* _Exercises to complete_:
A – Do the following statements agree with the Snake game article below? Answer yes or no for each and quote the words of the article that decide it. (i) The game was built in Python with the built-in turtle module. (ii) The project is divided into three files. (iii) Calling screen.tracer(0) turns on Turtle's automatic redraw.
B – From the Snake game article below, return everything from "Click to focusScore: 0" down to "every collision condition.", copied word for word.

* _Document text_:
###

A simple project that quietly teaches you game loops, collision detection, state management, and why rendering performance is harder than it looks.

#python#game-development#turtle#learning

Introduction

One of the projects I enjoyed building the most was a classic Snake game in Python using the built-in turtle module. Although the project seems simple on the surface, it introduced several important programming concepts: game loops, collision detection, state management, rendering, and object movement.

Full source: github.com/Martynas2016/Snake-Game.

Play it in the browser

The original is Python/turtle and runs on the desktop, so I ported the same rules to HTML Canvas for this post. Click the canvas to focus, then press Space to start. Arrows or WASD to move.

Click to focusScore: 0

The project is split across four files:

  • main.py — entry point, game loop, collision checks
  • snake.py — the snake's body and movement
  • food.py — the red dot the snake eats
  • score.py — the scoreboard

The Game Loop (main.py)

The core of the game is the update loop. On every tick, the game refreshes the screen, processes movement, and checks every collision condition.

I used screen.tracer(0) to disable Turtle's automatic redraw — this lets me batch every per-tick change and push one frame per iteration, which is what makes the game feel like ~10 fps instead of stuttering as each segment moves individually.

###

* _Listed entries_:
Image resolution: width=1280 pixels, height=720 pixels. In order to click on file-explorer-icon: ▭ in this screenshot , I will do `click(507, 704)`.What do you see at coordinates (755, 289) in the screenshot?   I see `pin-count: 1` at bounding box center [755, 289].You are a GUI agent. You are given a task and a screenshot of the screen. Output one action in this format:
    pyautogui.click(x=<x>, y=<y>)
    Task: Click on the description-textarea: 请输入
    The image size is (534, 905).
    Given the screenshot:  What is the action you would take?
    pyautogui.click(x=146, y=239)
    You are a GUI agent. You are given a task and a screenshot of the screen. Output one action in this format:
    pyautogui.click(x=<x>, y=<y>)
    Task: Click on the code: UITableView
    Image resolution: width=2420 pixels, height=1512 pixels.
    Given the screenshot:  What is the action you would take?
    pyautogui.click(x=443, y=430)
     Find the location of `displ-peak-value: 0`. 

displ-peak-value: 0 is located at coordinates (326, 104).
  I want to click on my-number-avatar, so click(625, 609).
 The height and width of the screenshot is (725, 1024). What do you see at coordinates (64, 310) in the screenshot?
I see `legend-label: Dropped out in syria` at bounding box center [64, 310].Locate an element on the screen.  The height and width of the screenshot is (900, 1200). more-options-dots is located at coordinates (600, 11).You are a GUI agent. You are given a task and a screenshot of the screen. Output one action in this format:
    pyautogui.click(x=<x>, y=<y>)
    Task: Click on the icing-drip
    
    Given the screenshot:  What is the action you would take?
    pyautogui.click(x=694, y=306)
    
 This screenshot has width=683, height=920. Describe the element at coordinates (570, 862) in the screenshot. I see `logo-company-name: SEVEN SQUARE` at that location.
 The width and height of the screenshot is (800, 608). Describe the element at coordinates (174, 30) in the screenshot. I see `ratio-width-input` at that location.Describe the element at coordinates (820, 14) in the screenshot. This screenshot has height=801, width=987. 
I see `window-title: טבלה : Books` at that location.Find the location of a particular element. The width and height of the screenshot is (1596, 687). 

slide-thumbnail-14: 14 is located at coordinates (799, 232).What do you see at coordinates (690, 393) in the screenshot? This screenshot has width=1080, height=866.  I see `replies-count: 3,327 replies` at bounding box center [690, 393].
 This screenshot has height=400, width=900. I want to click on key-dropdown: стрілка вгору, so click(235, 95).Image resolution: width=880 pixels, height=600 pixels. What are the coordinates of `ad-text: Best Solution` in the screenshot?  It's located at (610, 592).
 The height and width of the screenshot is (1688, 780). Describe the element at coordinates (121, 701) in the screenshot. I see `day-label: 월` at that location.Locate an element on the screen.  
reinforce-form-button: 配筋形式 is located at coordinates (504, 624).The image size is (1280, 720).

###

* _Responses by task_:
A –
(i) Yes: "a classic Snake game in Python using the built-in turtle module"
(ii) No: "The project is split across four files"
(iii) No: "I used screen.tracer(0) to disable Turtle's automatic redraw"

B –
Click to focusScore: 0

The project is split across four files:

  • main.py — entry point, game loop, collision checks
  • snake.py — the snake's body and movement
  • food.py — the red dot the snake eats
  • score.py — the scoreboard

The Game Loop (main.py)

The core of the game is the update loop. On every tick, the game refreshes the screen, processes movement, and checks every collision condition.